▶ [ACTIVITY]: Lines with the string "Expand" in the data below: report how many there are, and write nothing but the number.

Collected data entries

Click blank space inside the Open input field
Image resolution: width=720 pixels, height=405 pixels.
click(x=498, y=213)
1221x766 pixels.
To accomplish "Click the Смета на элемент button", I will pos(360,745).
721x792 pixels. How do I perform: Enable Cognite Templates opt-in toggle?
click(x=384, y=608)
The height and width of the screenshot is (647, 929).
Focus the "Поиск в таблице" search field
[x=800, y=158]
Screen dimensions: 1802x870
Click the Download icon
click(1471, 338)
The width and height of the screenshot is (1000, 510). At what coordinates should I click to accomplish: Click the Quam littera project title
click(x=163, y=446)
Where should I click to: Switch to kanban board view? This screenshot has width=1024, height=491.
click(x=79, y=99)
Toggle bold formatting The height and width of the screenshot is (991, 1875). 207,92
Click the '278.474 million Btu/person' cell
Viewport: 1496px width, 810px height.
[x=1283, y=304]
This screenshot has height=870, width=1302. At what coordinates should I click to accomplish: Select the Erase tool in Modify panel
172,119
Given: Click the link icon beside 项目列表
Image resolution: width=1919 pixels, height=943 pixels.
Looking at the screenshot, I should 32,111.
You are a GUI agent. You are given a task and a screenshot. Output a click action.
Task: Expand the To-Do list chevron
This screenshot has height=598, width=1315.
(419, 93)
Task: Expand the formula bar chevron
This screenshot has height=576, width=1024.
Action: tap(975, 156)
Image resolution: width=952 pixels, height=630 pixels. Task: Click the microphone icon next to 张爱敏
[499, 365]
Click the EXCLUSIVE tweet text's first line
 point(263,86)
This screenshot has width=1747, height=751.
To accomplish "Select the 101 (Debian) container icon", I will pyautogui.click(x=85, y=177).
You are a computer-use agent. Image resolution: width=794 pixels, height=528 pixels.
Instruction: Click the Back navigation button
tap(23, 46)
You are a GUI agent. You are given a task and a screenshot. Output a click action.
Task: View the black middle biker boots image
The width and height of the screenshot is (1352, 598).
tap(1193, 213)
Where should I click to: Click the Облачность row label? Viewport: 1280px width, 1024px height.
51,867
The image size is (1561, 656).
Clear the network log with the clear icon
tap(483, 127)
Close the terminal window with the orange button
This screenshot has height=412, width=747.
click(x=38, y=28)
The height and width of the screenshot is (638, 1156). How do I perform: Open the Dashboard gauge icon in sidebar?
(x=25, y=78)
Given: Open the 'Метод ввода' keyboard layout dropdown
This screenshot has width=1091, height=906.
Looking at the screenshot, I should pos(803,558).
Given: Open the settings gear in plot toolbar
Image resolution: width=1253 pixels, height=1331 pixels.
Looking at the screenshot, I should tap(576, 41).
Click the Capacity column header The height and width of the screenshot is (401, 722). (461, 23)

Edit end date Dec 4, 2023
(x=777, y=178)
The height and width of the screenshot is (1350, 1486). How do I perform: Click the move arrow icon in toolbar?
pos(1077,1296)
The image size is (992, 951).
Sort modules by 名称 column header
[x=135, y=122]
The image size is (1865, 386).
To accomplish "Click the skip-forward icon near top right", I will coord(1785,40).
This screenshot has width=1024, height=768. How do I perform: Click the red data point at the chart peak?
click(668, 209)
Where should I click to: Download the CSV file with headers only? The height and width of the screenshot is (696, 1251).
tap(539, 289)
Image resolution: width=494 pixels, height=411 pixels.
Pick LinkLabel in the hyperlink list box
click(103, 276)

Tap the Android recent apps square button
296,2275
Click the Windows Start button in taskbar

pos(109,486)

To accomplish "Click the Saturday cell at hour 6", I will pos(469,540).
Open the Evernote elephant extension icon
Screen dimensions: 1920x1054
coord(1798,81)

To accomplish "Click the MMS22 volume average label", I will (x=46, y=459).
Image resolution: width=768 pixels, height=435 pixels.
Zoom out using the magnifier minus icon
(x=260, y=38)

▶ [YOUR RESPONSE]: 2